Sorry, I'm already ashamed to ask for your help. But I'm feel that I needed in some hints about how to imagine alternating current. I really realize I have trouble with it during reading this document (full but old version is here). There is image on p.29:
At first, this simple circuit consisting of a battery and a resistor was in some steady state with constant voltage and current all around. Then source voltage is doubled. And there is this transient phase on the image during which a new voltage is forming. Pluses/minuses represent surface charges on the wires. The change in charge distribution travels like a wave-front through the circuit with speed of light.
I explicitly divide all these states apart. Like, 1st steady state with some current in accordance with Ohm's law > transient phase > new steady state after doubled voltage reached resistor with increased current in wires and the resistor.
My problem is that when I try to image AC voltage source instead of DC the mess begins. Since, roughly speaking, there is no steady states now, voltage and charge distribution on the wires is constantly changing. Because of this its hard for me to imagine alternating current in the circuit.
Maybe it would be a little easier for me if I knew the following. On the image above, there are 2 regions, behind "wave front", where a new doubled voltage has already been formed and ahead of it, where voltage is still old.
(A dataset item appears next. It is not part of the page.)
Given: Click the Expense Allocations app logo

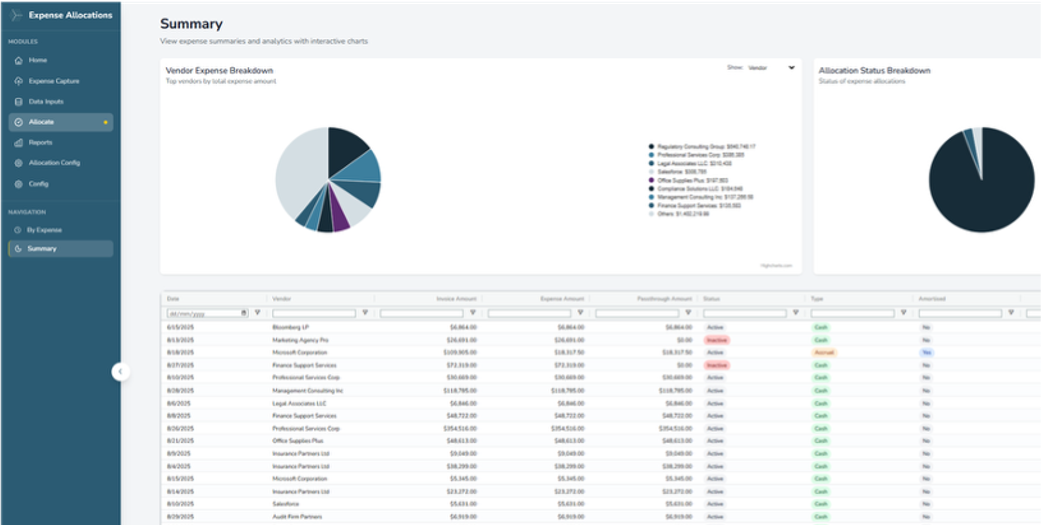Looking at the screenshot, I should (x=15, y=15).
So my question is about currents in these regions. Is there in the region behind "wave front" already increased current and its value satisfying I = V/R and ahead the front, correspondingly, old value of current ?
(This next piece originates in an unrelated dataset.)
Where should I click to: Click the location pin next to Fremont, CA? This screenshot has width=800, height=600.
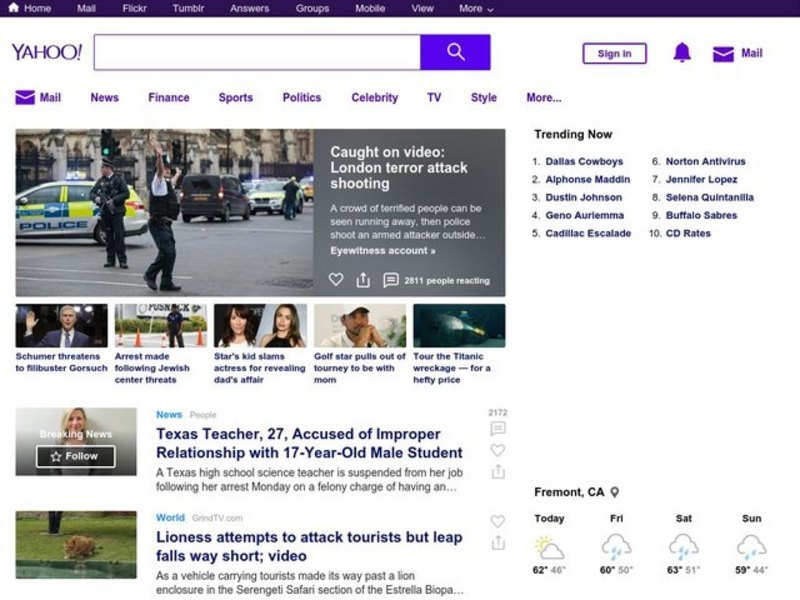click(615, 492)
If so, I can imagine AC more or less as follows: as voltage propagates down the wires it cause appropriate currents (according to Ohm's law), lets say, in vicinity of wave front. And since length of wires is small in this case, one can think as in some instant of time wave front "ran" through all wire and reach it end. And so we have some concrete equal value of potential for entire length of the wire and appropriate current's value in it.
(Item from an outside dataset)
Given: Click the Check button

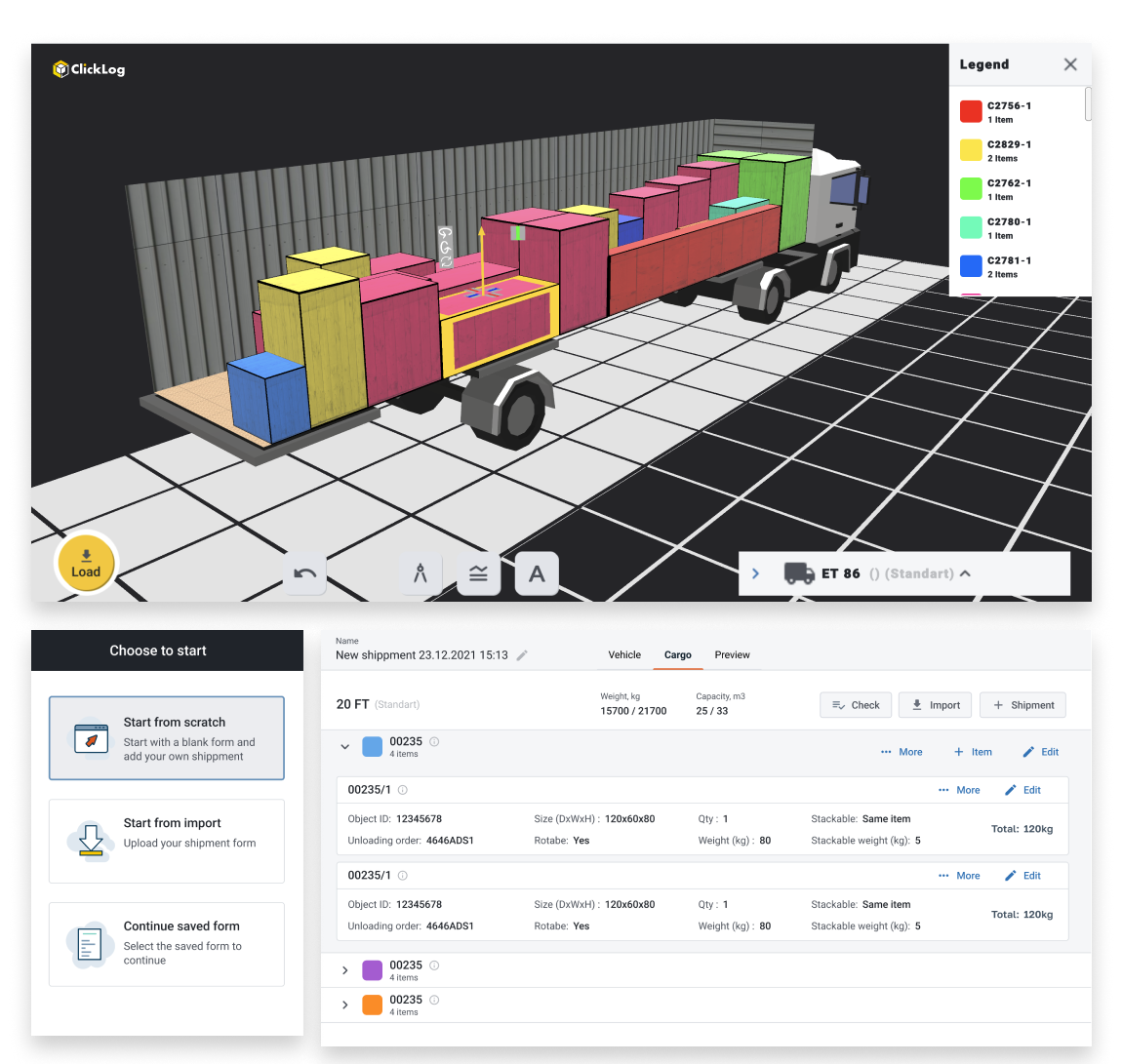Looking at the screenshot, I should pyautogui.click(x=855, y=704).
If this is a wrong idea then I'm lost and would like to hear some tips about how to imagine it. Thanks for the help.
Updated: Now I think this is most likely incorrect because in that case even in an open AC circuit there would be a "normal" current. Well, after a couple of days of reflection and re-reading I realize I'am confuse charge redistribution processes with "main" current so nevermind. I'm going to rephrase the question.